筆者は震災支援ネットワーク埼玉SSN(以下、SSN)の心理相談チームの一員として、2011年3月11日の東日本大震災以降、原子力発電所事故(以下、原発事故)による被害から逃れるために、住み慣れた土地からの避難を余儀なくされた福島の方々とのかかわりを続けてきた。
原発事故から10年が経ち、日本に住む多くの人たちの記憶が薄れ、風化していくなか、本シンポジウムにおいて、原発事故当時小学生だった若者たちとの対話が実現したことは、非常に意義のあることである。

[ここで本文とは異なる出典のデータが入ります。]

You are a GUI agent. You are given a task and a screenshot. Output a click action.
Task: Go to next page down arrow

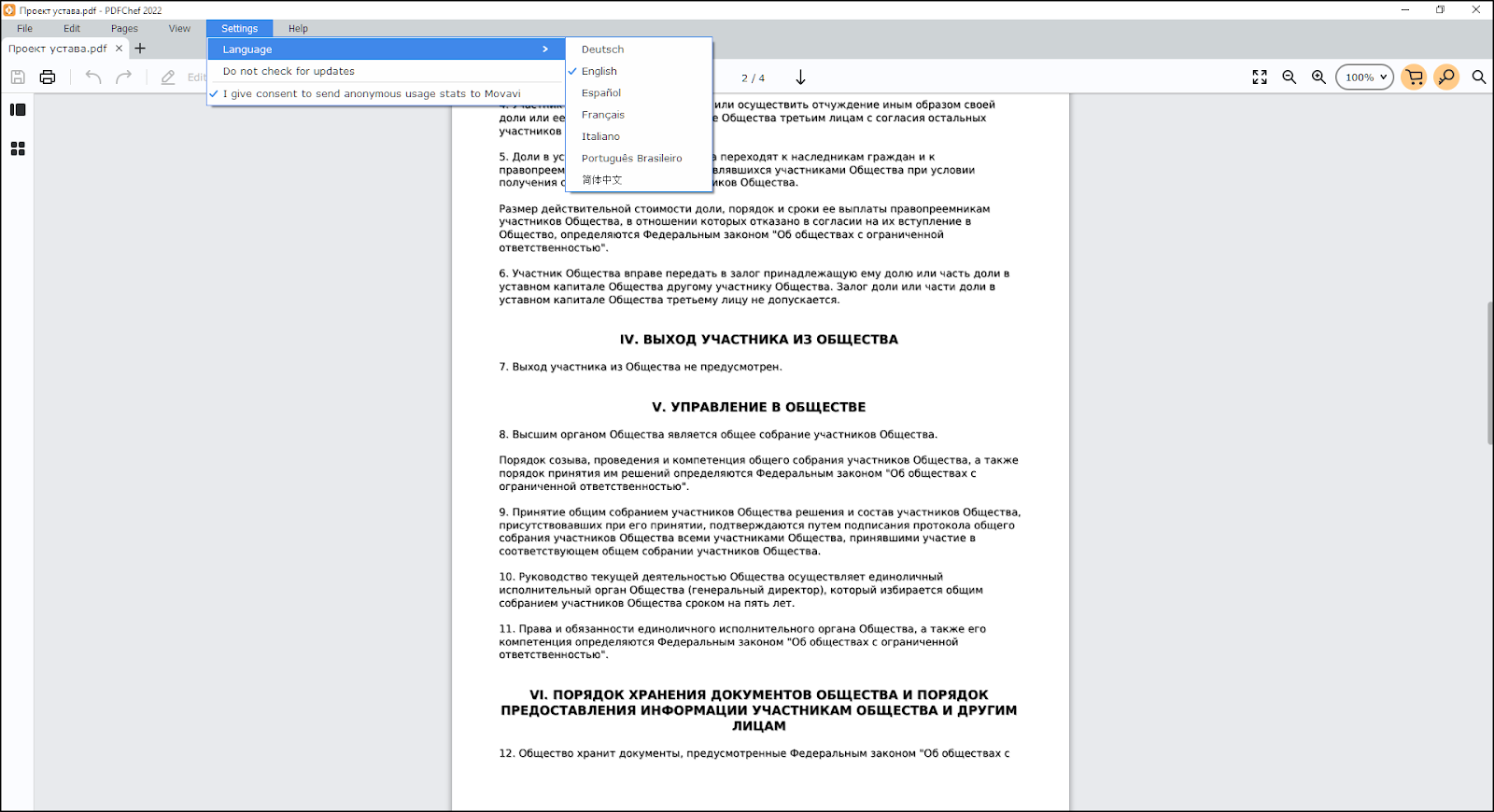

この世代の方々の語りは、震災支援を継続してきた者たちにとって聴く機会のなかった、さらに言えば聴こうとしてこなかったものであり、さまざまな経験を抱えながら、彼らが深く考え、生き抜いてきたことを痛切に感じる機会となった。
当時小学生だった、そして現在大学生となった彼らから受け取ったものをしっかりと抱えながら、本稿では、我々SSNの活動を紹介するとともに、被災当事者である福島の方々の実際の語りとともに、その語りに耳を傾け学ぶことの意義について考えてゆきたい。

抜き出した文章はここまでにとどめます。